What to produce:
First find the line with "Where should I", then reproduce it and all following lines of the data to the end, exactly and with no pictures, adding nothing.

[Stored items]
━━━━━━━━━━━━━━━━

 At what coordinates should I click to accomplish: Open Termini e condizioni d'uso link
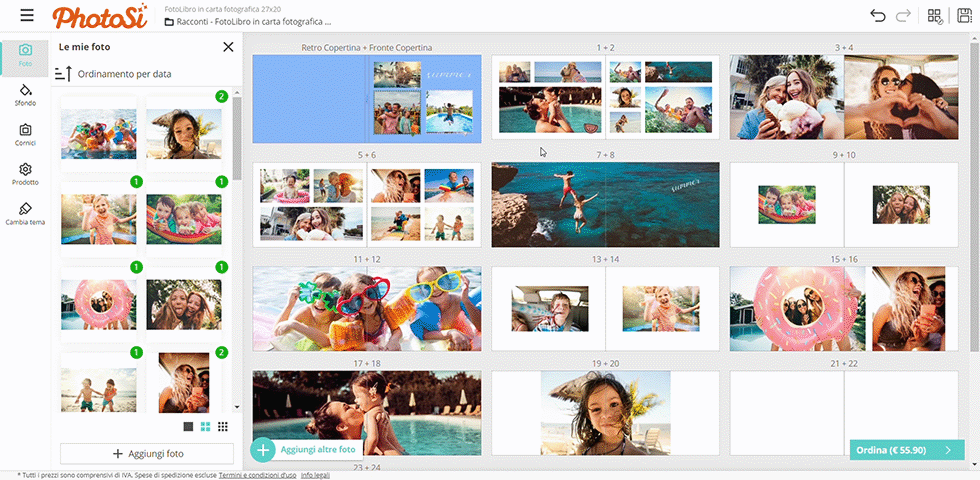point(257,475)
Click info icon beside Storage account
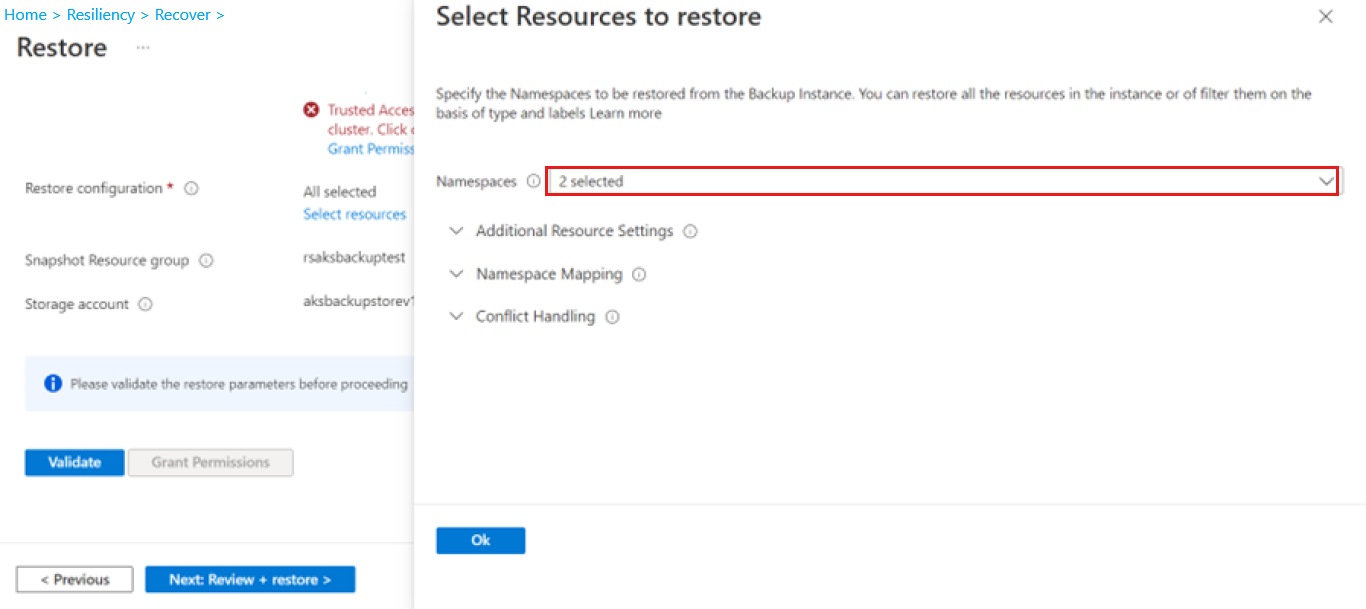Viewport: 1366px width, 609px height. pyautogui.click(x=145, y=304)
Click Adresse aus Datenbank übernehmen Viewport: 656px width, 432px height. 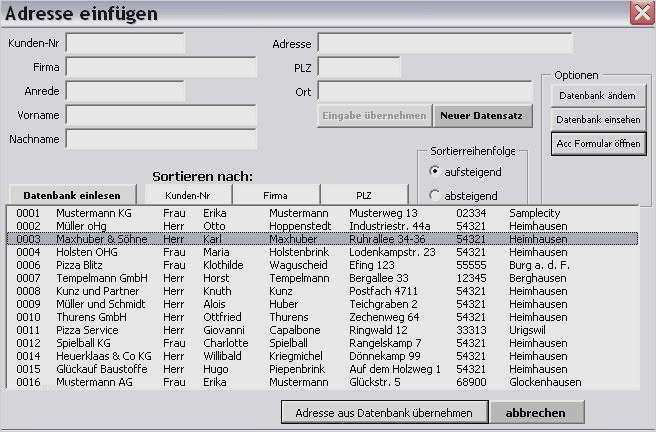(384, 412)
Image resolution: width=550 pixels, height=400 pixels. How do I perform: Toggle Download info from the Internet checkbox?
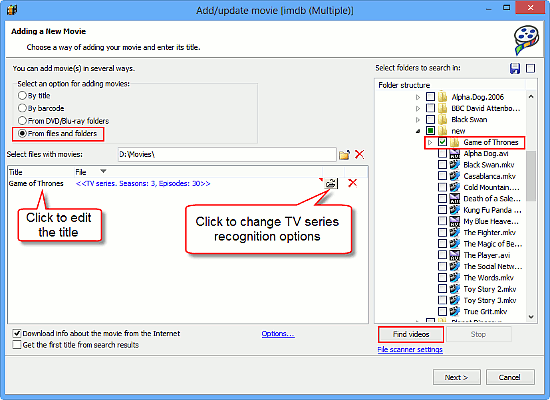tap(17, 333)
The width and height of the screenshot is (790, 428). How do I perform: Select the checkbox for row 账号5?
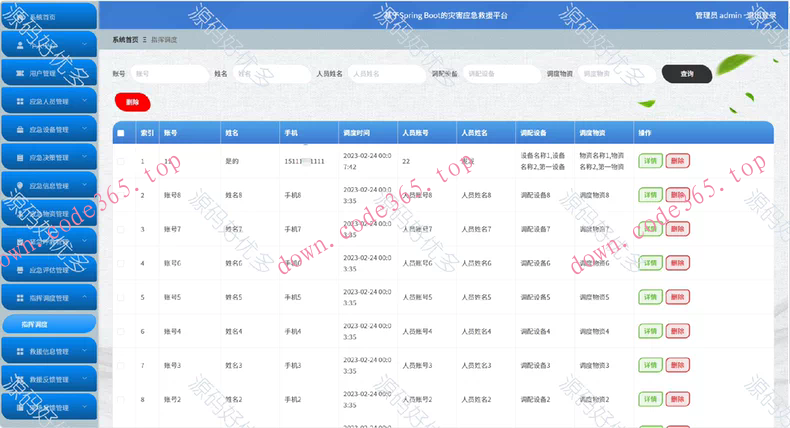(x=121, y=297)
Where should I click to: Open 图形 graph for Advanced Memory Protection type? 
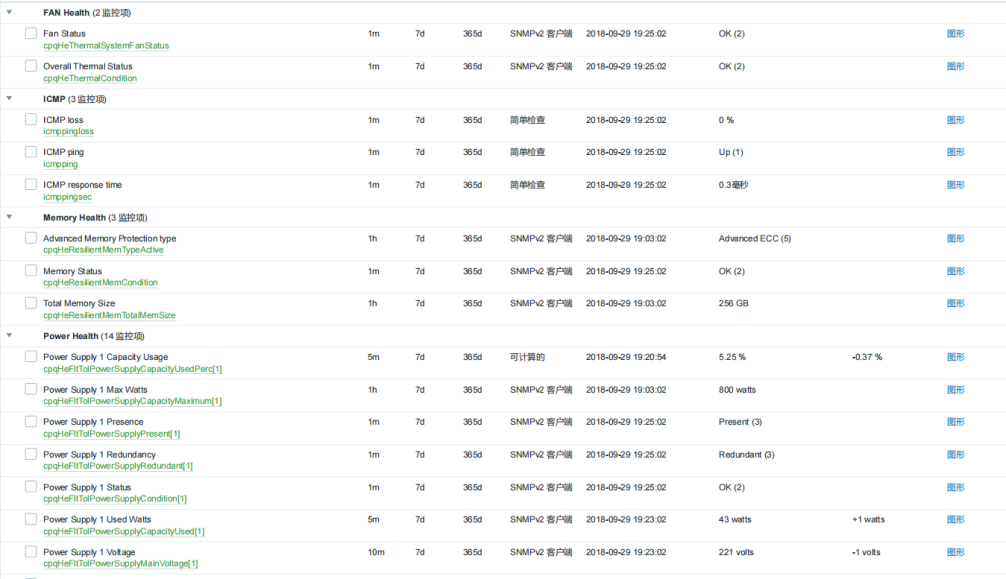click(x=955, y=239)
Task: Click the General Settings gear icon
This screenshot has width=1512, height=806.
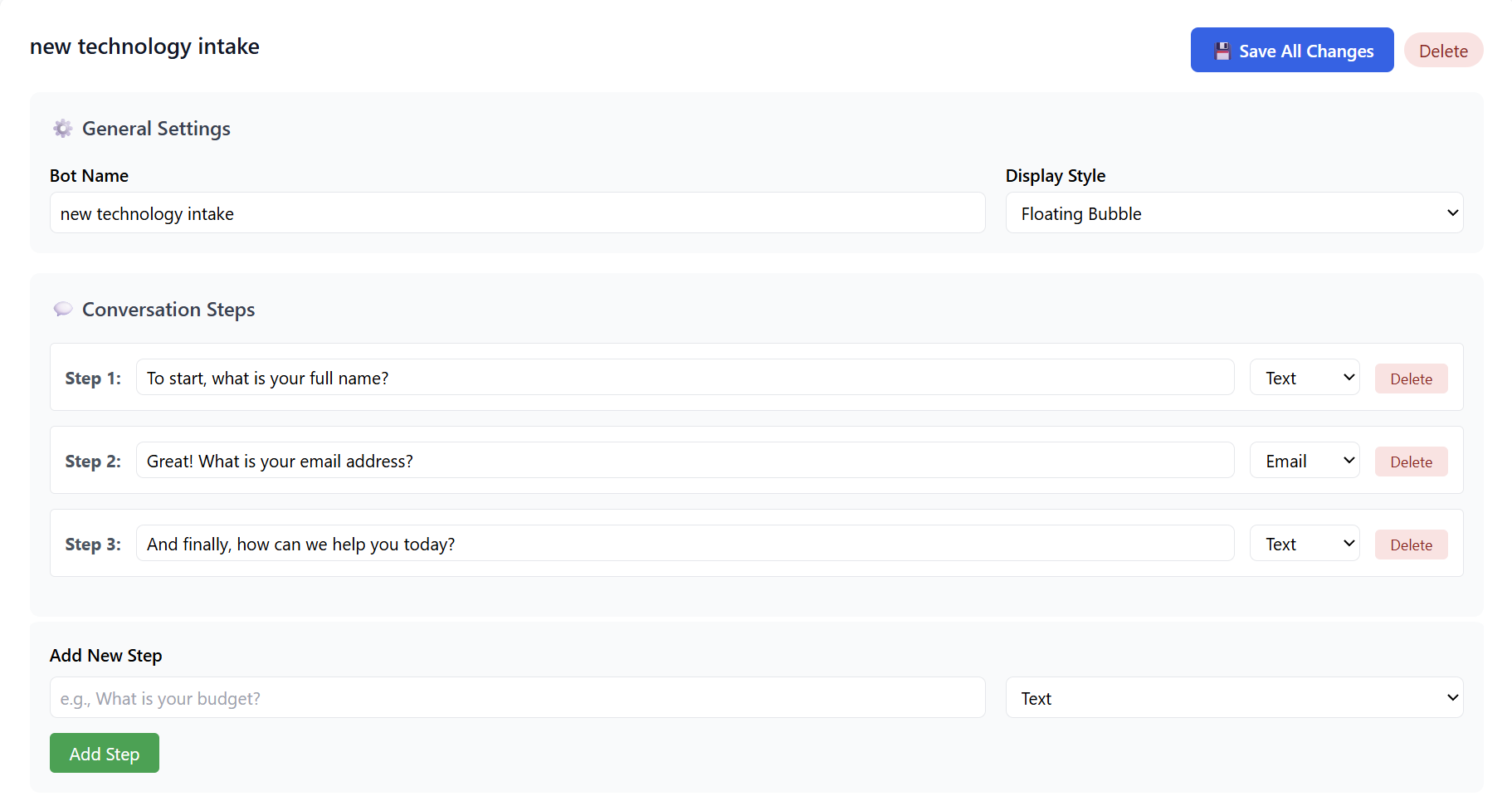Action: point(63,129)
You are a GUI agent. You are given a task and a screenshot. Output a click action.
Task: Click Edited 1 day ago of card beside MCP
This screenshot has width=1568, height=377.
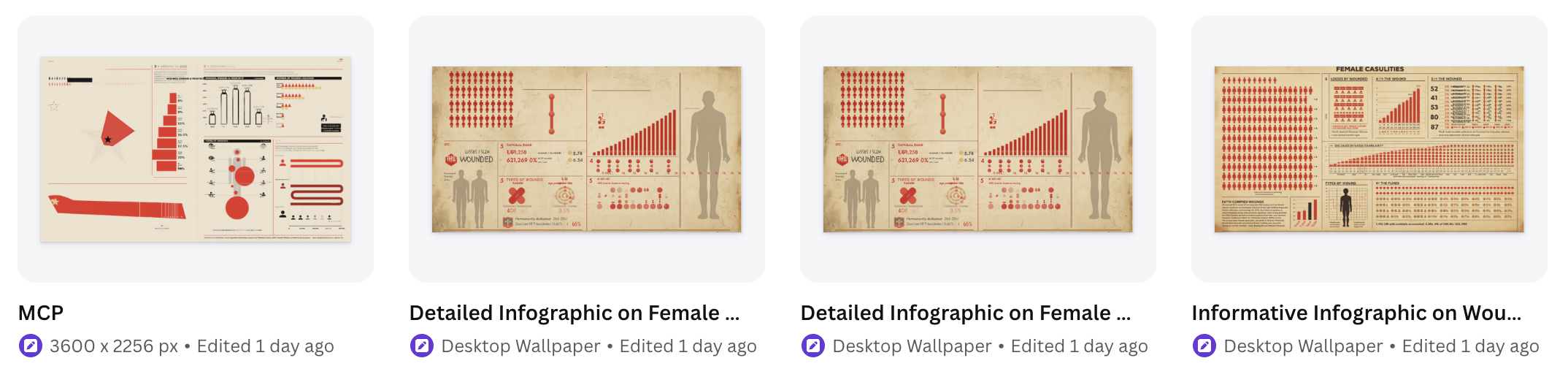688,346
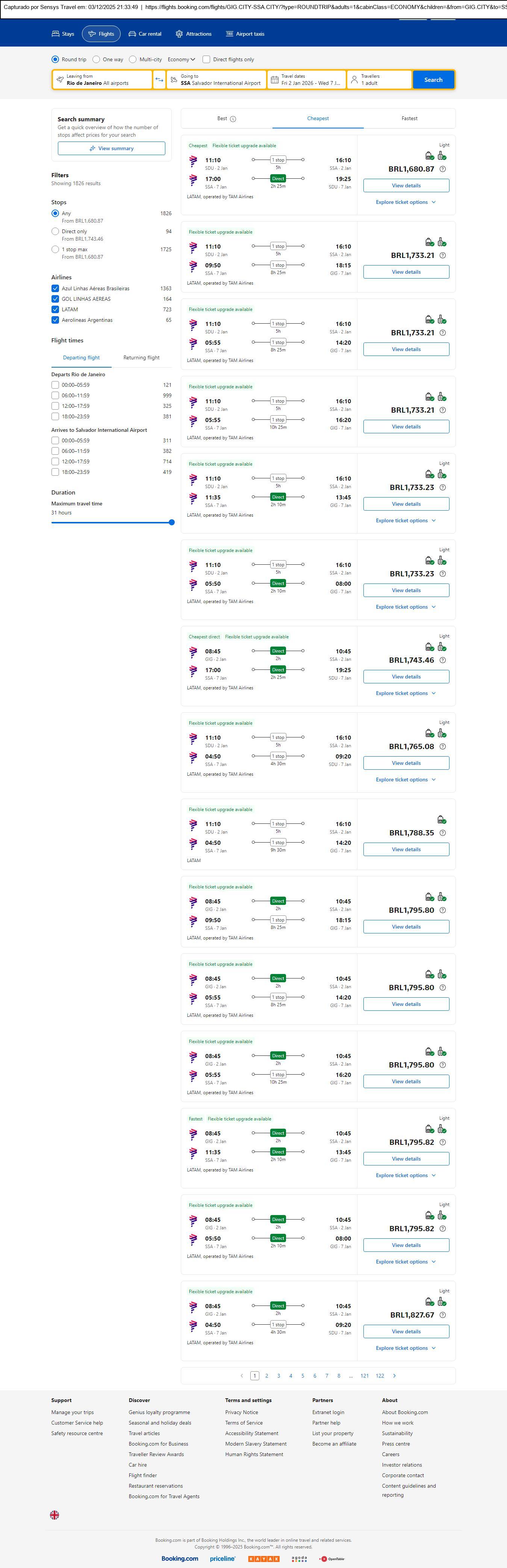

━━━━━━━━━━━━━━━━

Response to the exercise:
Where should I click to: Open 图形 graph for Advanced Memory Protection type? 
click(x=955, y=239)
Task: Click the General Settings gear icon
This screenshot has width=1512, height=806.
Action: point(63,129)
You are a GUI agent. You are given a task and a screenshot. Output a click action.
Task: Click Edited 1 day ago of card beside MCP
This screenshot has width=1568, height=377.
688,346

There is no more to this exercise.